## GIVEN REQUEST A:
Answer these questions about the passage on Paris:
(i) With what might all the wood-pavement in Paris have been covered when this was written?
(ii) What will the fortifications match?
(iii) To whom does the passage turn after the pavements?

## READING PASSAGE:
___

Considering that, when this was written, all the wood-pavement in Paris might have been covered with a Turkey carpet, and that up to this day its superficies has very little increased, Mr Gutzkow's discovery has much the appearance of a mare's nest. A better antidote to the stone within Paris is to be found in the stone around it. The fortifications will match the barricades. But it would be unfair to criticise too severely the crude impressions of a novice, suddenly set down amidst the turmoil, bustle, tumult, and fever of the French capital. From the pavements we pass to the promenaders.

___

Items from a data source
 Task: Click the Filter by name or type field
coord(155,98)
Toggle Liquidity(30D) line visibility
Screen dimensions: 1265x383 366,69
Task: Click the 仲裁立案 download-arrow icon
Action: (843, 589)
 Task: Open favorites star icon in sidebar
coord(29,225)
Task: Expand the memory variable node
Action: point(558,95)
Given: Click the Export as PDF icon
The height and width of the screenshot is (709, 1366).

___

## GIVEN REQUEST B:
In the records, from the line with "Task: Open favorites star icon in sidebar" through the end of the records, substitute "Select" for "Click" and write out those lines with nothing else changed.

## REPLY A:
(i) A Turkey carpet.
(ii) The barricades.
(iii) The promenaders.

## REPLY B:
 Task: Open favorites star icon in sidebar
coord(29,225)
Task: Expand the memory variable node
Action: point(558,95)
Given: Select the Export as PDF icon
The height and width of the screenshot is (709, 1366).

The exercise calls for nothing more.